A research team at the Korea Advanced Institute of Science and Technology (KAIST) and Sungkyunkwan University developed a perovskite-based solar cell that is semi-transparent, highly efficient and functions very effectively as a thermal-mirror.

The team has developed a top transparent electrode (TTE) that works well with perovskite solar cells. In most cases, a key to success in realizing semi-transparent solar cells is to find a TTE that is compatible with a given photoactive material system, which is also the case for perovskite solar cells. The proposed TTE is based on a multilayer stack consisting of a metal film sandwiched between a high refractive-index (high-index) layer and an interfacial buffer layer. This TTE, placed as a top-most layer, can be prepared without damaging ingredients used in perovskite solar cells.

Researchers at Pennsylvania State University have developed a transparent and electrically conductive material that could make large screen displays, smart windows, touch screens and solar cells more affordable and efficient. The material has the potential to replace indium tin oxide (ITO), the transparent conductor that is currently used for more than 90% of the display market but is expensive, scarce and brittle.

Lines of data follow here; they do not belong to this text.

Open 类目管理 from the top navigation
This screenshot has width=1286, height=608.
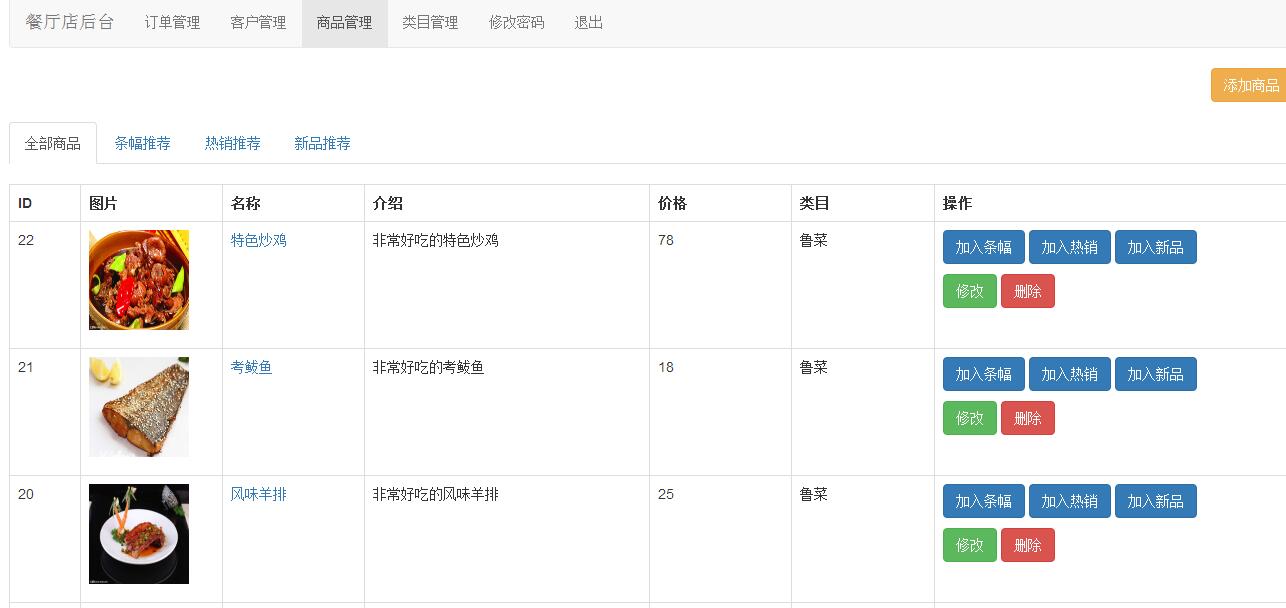(430, 23)
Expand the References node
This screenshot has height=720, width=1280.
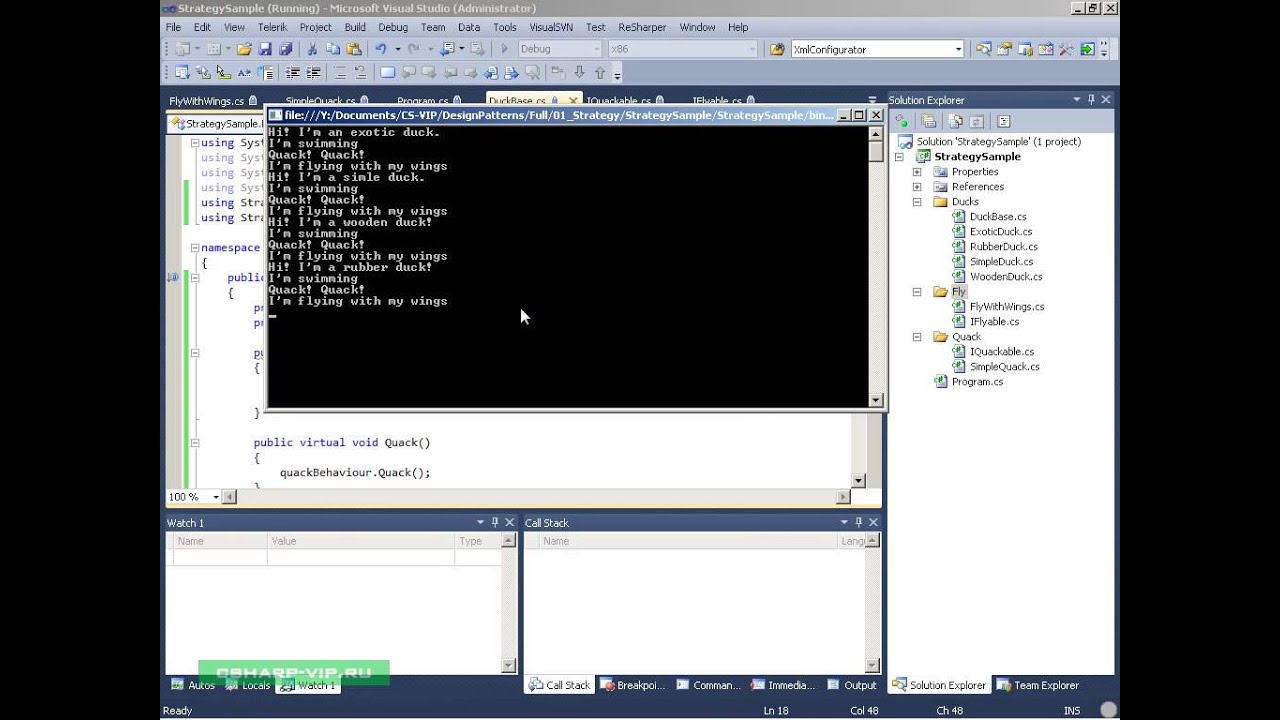coord(917,187)
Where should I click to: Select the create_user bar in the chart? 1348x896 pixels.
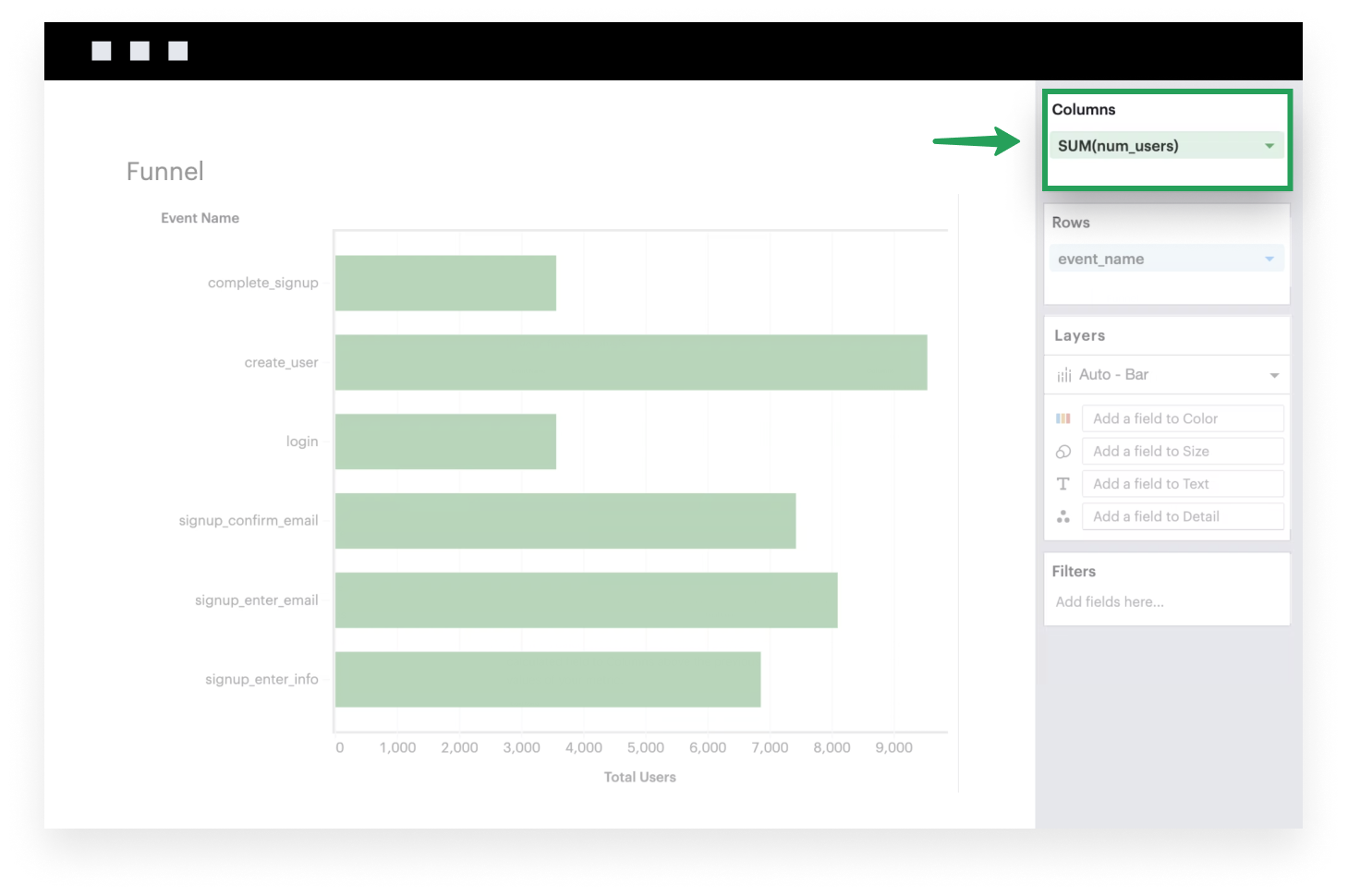[630, 362]
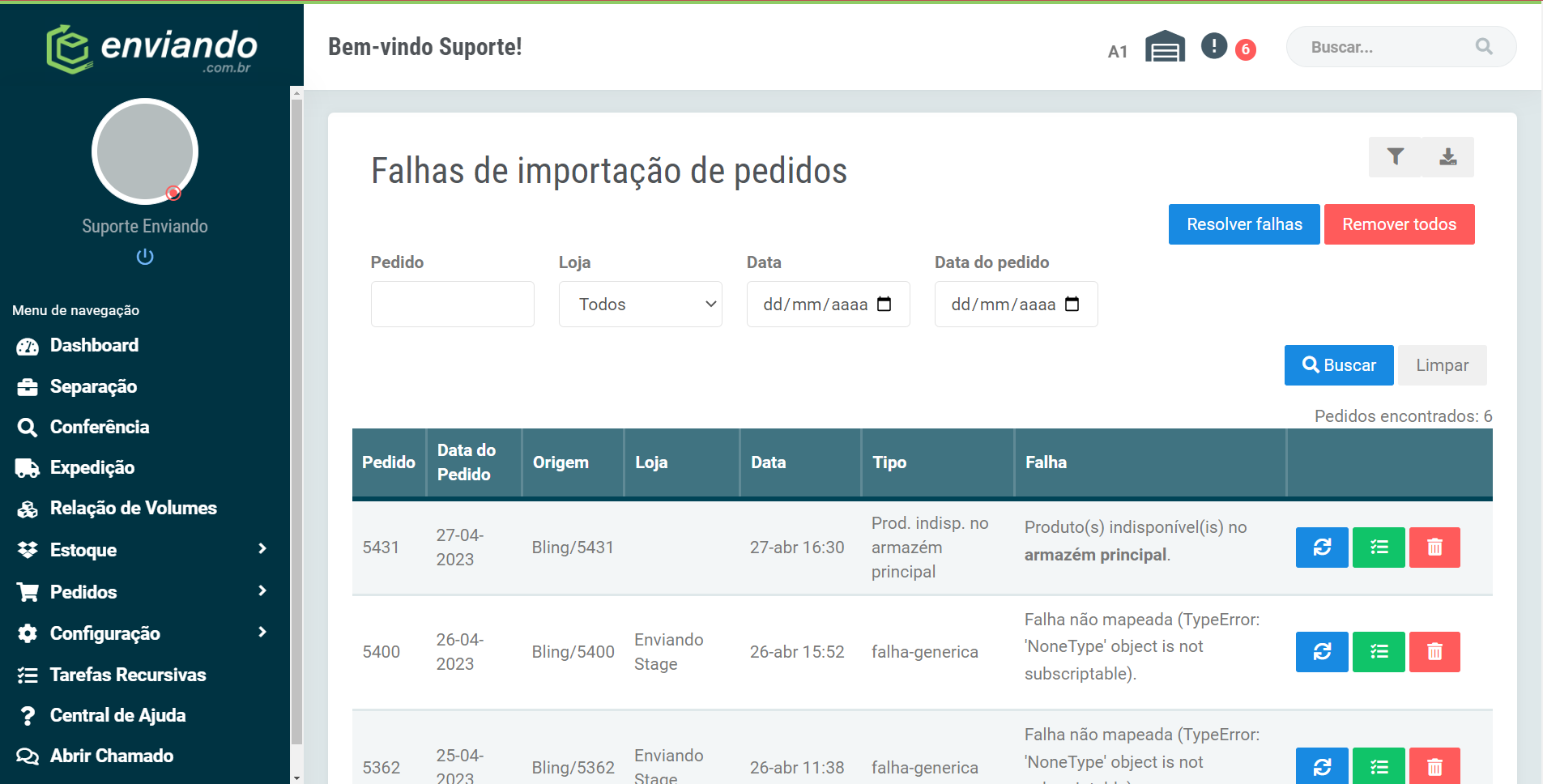The width and height of the screenshot is (1543, 784).
Task: Open the Loja dropdown showing Todos
Action: tap(640, 305)
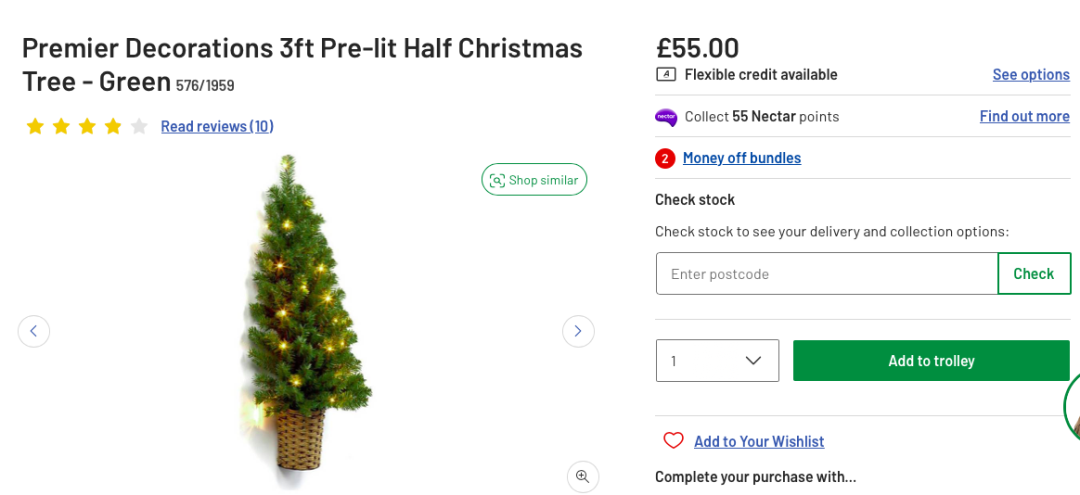Open the Read reviews (10) link
Screen dimensions: 1080x495
click(217, 126)
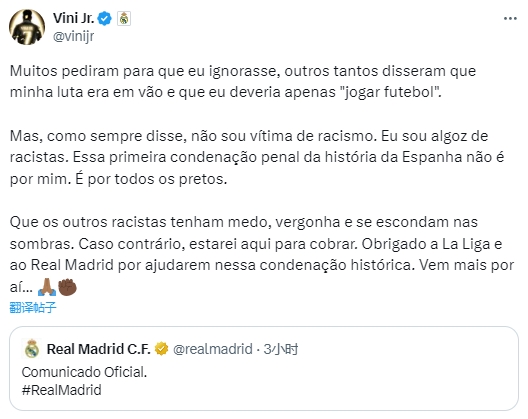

Along with display technologies, the researchers will investigate the new materials with a type of solar cell that uses organic perovskite materials. The team has reported a design strategy using 10 nm-thick films of an unusual class of materials called correlated metals. In most conventional metals, such as copper, gold, aluminum or silver, electrons flow like a gas. In correlated metals, such as strontium vanadate (a perovskite material) and calcium vanadate, they move more like a liquid. The electron flow produces high optical transparency along with high metal-like conductivity, the researchers said.

Researchers involved in the €10.6 million European research project called GRAFOL have reportedly demonstrated a cost-effective roll-to-roll production tool capable of making large sheets of graphene on an industrial scale, which could greatly contribute to flexible thin-film solar cells with transparent electrodes like perovskite PVs.

Researchers at the Helmholtz-Zentrum Berlin (HZB) developed a process for coating perovskite layers with graphene for the first time, so that the graphene acts as a front contact.

A traditional silicon absorber converts the red portion of the solar spectrum very effectively into electrical energy, whereas the blue portions are partially lost as heat. To reduce this loss, the silicon cell can be combined with an additional solar cell that primarily converts the blue portions and a particularly effective complement to conventional silicon is perovskite. However, it is normally very difficult to provide the perovskite layer with a transparent front contact. While sputter deposition of indium tin oxide (ITO) is common practice for inorganic silicon solar cells, this technique destroys the organic components of a perovskite cell.